[Gabon] Réconciliation nationale : le baroud d’honneur de Mayila.

 [Gabon] Réconciliation nationale : le baroud d’honneur de Mayila.

Au lendemain de la présidentielle mouvementée de 2016, il a fait de la réconciliation nationale son cheval de bataille. Pourtant, quatre années après, Louis Gaston Mayila reste toujours incompris. Mieux, son discours est même de plus en plus inaudible. 

Si lui-même continue de croire en un possible miracle de réconciliation nationale, pour de nombreux Gabonais dans les rues de Libreville, Louis Gaston Mayila porte là, un combat pour sa visibilité, son existence que pour son aboutissement, au regard notamment de l’indifférence presque généralisée des Gabonais plus préoccupés par leur train-train quotidien que par une hypothétique réconciliation nationale, dont ils ne voient pas l’urgence. Surtout dans un pays où le taux de chômage résiduel a dépassé les 33 %. Ajouté à cela les difficultés de logements, transport et de scolarisation de leurs enfants dans un contexte où l’école devient de plus en plus chère pour de nombreux parents pour l’essentiel sans revenus.

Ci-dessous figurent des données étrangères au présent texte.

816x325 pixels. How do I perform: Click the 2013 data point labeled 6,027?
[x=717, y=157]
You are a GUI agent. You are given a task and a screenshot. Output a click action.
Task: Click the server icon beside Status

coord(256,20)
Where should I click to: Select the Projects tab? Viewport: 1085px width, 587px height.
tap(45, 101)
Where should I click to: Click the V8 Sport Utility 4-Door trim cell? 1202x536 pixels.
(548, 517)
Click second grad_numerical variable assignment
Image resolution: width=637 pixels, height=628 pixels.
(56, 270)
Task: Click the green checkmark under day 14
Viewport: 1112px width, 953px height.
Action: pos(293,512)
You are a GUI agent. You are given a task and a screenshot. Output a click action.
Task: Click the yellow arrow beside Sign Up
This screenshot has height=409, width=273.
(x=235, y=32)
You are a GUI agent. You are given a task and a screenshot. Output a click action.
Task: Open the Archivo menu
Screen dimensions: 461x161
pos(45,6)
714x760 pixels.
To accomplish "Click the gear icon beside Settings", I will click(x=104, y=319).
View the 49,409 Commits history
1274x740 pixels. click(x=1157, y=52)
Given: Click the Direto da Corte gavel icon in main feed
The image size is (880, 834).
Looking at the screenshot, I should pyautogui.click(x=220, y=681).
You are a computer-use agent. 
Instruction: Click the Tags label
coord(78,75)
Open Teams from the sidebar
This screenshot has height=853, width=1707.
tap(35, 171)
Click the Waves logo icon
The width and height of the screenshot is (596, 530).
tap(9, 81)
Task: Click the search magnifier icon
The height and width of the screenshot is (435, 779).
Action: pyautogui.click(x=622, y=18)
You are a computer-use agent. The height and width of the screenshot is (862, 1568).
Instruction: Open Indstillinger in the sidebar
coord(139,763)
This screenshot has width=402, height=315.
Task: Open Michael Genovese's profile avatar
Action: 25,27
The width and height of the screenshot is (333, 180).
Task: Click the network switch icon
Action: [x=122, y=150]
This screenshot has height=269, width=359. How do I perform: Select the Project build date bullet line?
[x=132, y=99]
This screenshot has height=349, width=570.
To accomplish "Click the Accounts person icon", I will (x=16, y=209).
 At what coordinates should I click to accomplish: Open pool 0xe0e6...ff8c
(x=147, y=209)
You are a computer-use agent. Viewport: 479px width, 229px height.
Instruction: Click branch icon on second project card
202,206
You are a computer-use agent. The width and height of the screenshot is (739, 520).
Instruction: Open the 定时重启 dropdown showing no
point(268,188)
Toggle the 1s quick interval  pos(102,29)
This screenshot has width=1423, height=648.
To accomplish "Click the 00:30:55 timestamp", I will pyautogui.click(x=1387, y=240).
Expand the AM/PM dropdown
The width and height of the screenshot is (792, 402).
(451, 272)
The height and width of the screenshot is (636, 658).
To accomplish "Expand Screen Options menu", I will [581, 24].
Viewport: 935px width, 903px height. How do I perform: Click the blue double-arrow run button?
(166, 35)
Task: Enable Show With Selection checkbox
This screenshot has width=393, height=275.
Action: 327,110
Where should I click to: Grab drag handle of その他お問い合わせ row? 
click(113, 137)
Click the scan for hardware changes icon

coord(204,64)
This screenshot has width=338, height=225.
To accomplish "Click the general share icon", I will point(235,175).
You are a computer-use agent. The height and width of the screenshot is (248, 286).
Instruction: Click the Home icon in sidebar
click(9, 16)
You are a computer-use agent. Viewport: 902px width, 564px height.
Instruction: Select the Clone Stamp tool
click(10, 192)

 Pourtant, la logique à y regarder de près n’est pas sans intérêt. Surtout pour un Gabon dont le contentieux électoral n’a toujours pas été vidé, bien que les velléités de résistance se soient quelque peu émoussées chez les partisans de Jean Ping qui juraient ou jurent encore une résistance sans concession face au camp d’Ali Bongo qu’ils estiment avoir usurpé « leur victoire » en 2016. 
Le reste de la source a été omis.